Here we present a pipeline that arises from coordinated efforts between life-science researchers, clinicians and data scientists to develop an interactive and iterative workflow to train machine-learning tools for the automatic detection of electroencephalographic events in a variety of scenarios.
Methods: The approach consists on a series of subsequent steps covering data loading and configuration, event annotation, model training/re-training and event detection. With slight modifications, the combination of these blocks can cope with a variety of scenarios.
To illustrate the flexibility and robustness of the approach, three datasets from clinical (patients of Dravet Syndrome) and basic research environments (mice model of the same disease) were evaluated. From them, and in response to researchers' daily needs, four real world examples of interictal event detection and seizure classification tasks were selected and processed.

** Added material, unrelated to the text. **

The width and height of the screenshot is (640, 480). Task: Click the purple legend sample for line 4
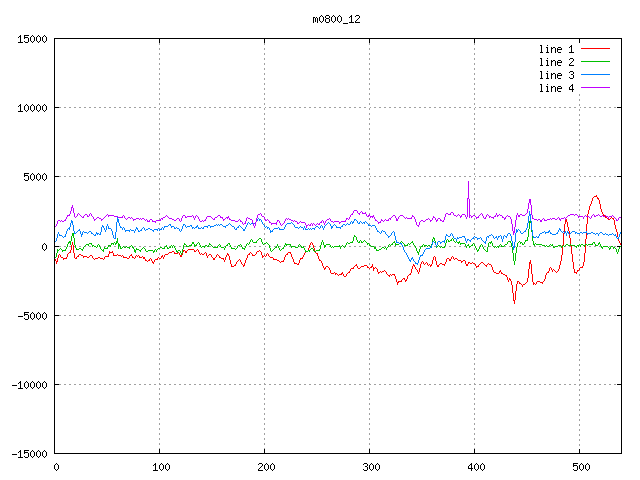596,88
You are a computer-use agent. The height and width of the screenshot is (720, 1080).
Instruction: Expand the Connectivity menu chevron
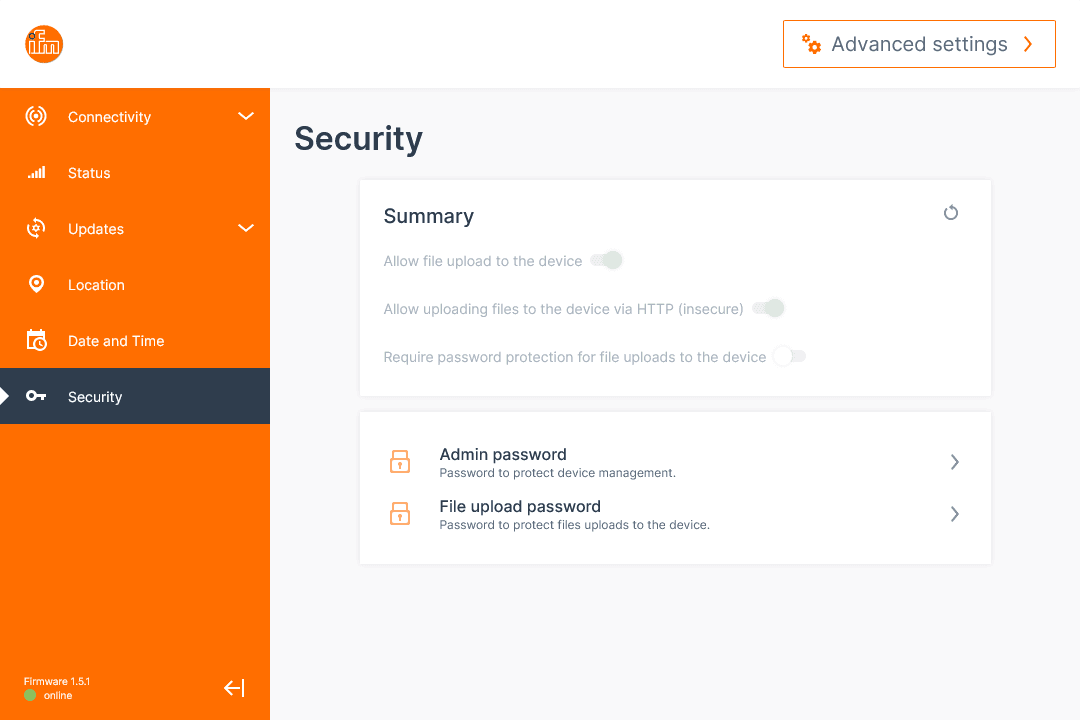pyautogui.click(x=246, y=117)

Results: Results show that the current approach was of great aid for event annotation and model development. It was capable of creating custom machine-learning solutions for each scenario with slight adjustments on the analysis protocol, easily accessible to users without programming skills. Final annotator similarity metrics reached values above 80% on all cases of use, reaching 92.3% on interictal event detection on human recordings.
Conclusions: The presented framework is easily adaptable to multiple real world scenarios and the interactive and ease-to-use approach makes it manageable to clinical and basic researches without programming skills. Nevertheless, it is conceived so data scientists can optimize it for specific scenarios, improving the knowledge transfer between these fields.